The incidence of CMML in the US, UK, and Australia is about 1,700 patients annually.4 As a rare disease, lenzilumab may qualify for certain regulatory and commercial advantages that may accelerate development and approval. Humanigen and the Principal Investigator are assessing regulatory pathways that may enable early results to support a regulatory submission and potential approval by the Therapeutic Goods Administration in Australia, which could be expanded through Project Orbis to the United States and the United Kingdom.

There have been no new therapeutic agents for patients with high-risk CMML in 30 years5 and independent publications have demonstrated the key role of GM-CSF and RAS pathway mutations in this and other cancers, including juvenile myelomonocytic leukemia ("JMML"), myelodysplastic syndromes, myeloproliferative neoplasms, and acute myeloid leukemia.6,7,8

oA clinical protocol is also being developed for JMML with NRAS, KRAS, PTPN11 and/or NF1 genetic mutations

·Continuing to execute the RATinG study for lenzilumab for the early treatment of aGvHD with the goal of reporting a planned interim assessment of the first 20 patients in 2Q23

oThe study is being run and funded primarily by the IMPACT partnership; a group of transplant centers located in the UK.

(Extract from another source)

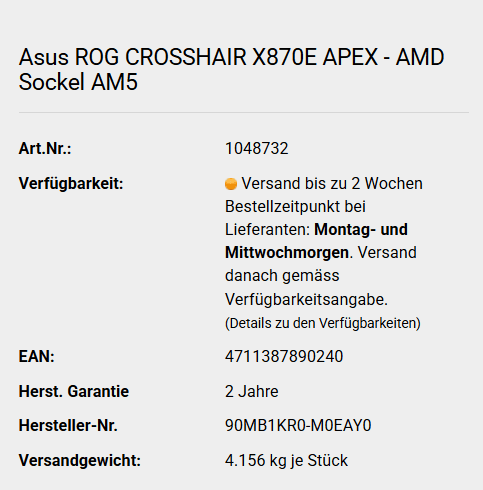Click the EAN number 4711387890240
The width and height of the screenshot is (483, 490).
click(284, 356)
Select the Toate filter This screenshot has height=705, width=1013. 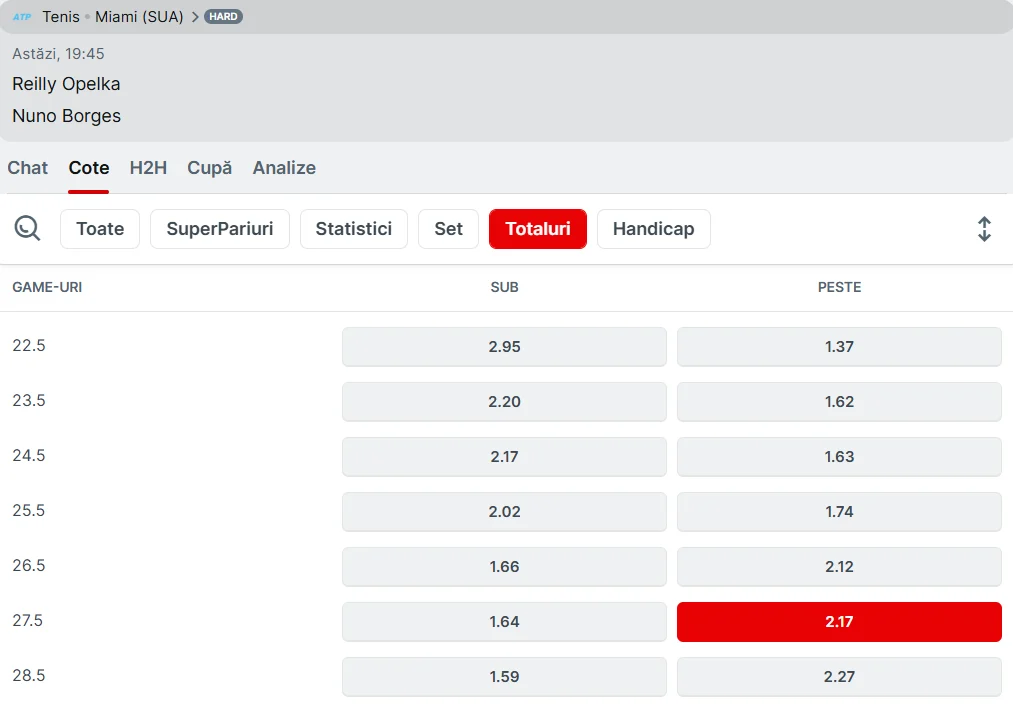tap(100, 229)
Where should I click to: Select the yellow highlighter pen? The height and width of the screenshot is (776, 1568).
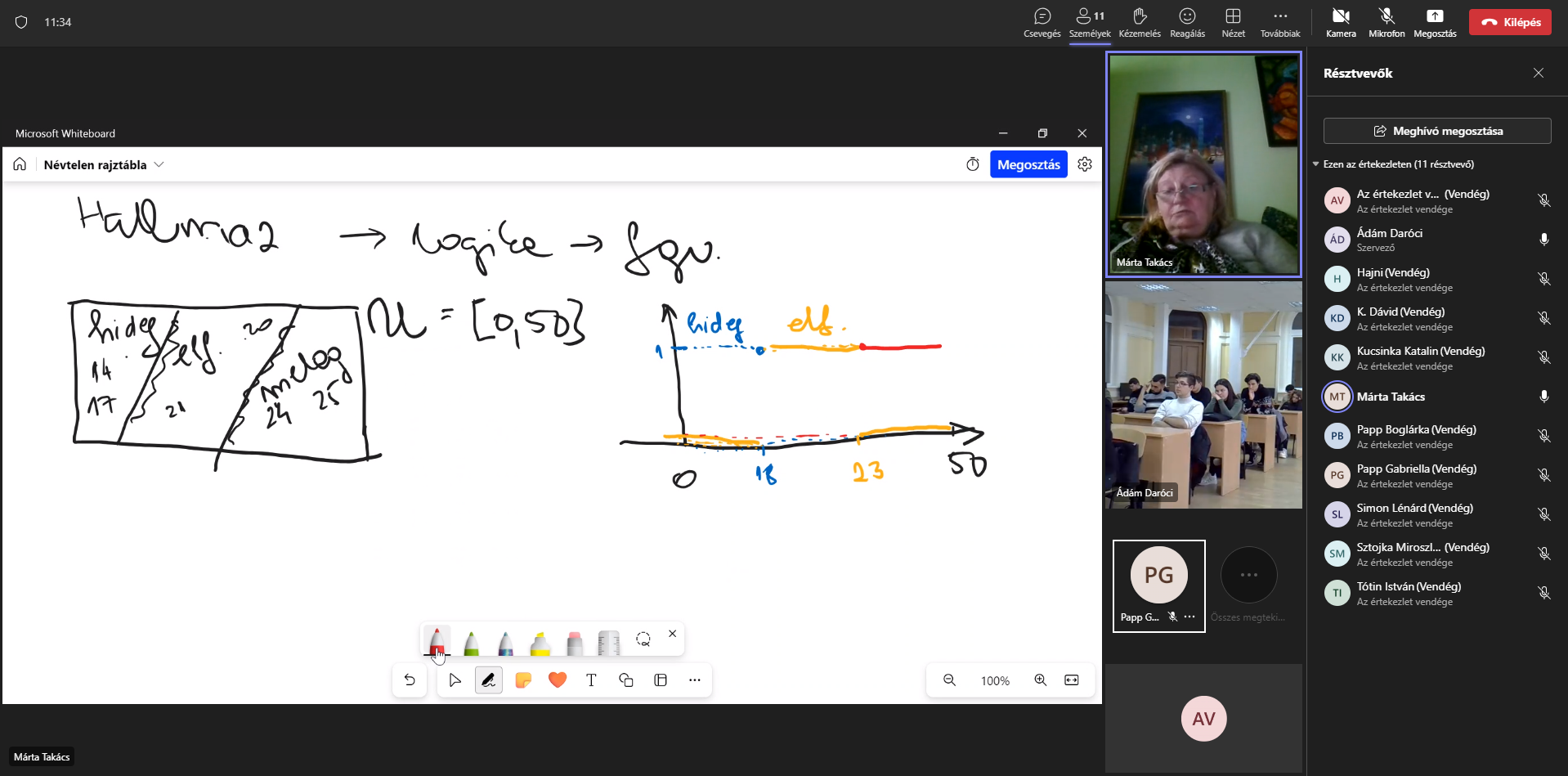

oLenzilumab will be administered to patients that are identified as having markers for high-risk steroid refractory aGvHD, a population known to have four-fold higher mortality than those identified as low-risk using the same biomarkers.9

·Identifying and supporting further clinical assessment of lenzilumab for prevention of CAR-T therapy related toxicities through an investigator-initiated trial

oPhase 1 ZUMA-19 study completed and target dose defined for further study.

oHumanigen to provide lenzilumab to investigators free of charge to support investigator-initiated trials.

·Seeking potential inclusion of lenzilumab in international, large-scale COVID-19 platform studies through partnerships

·Planning to continue the development of ifabotuzumab, an EphA-3 targeted monoclonal antibody currently in phase 1 development, as part of an antibody drug conjugate, for certain solid tumors.

·Eliminating long-term debt on the balance sheet by fully retiring the Company’s senior secured term loan, reducing interest expense, and enhancing our ability to generate additional liquidity from our intellectual property by freeing it from the loan’s collateral requirements

"We remain committed to advancing the scientific effort to prove the clinical benefits of neutralizing GM-CSF in life-threatening conditions for patients and have had to take difficult though necessary measures to do so," said Cameron Durrant, Chairman and CEO, Humanigen. "Sharpening our in-house pipeline focus and partnering other resource-intensive programs may enable Humanigen and its clinical partners to rapidly derive important data in these indications. Our CMML, aGvHD programs are already primarily funded by partners and we hope to utilize a similar approach with our other programs, reducing our cash-based R&D expenses. We believe this strategic plan offers an opportunity to return value to our stockholders while providing hope to patients with serious and life-threatening conditions for improved outcomes."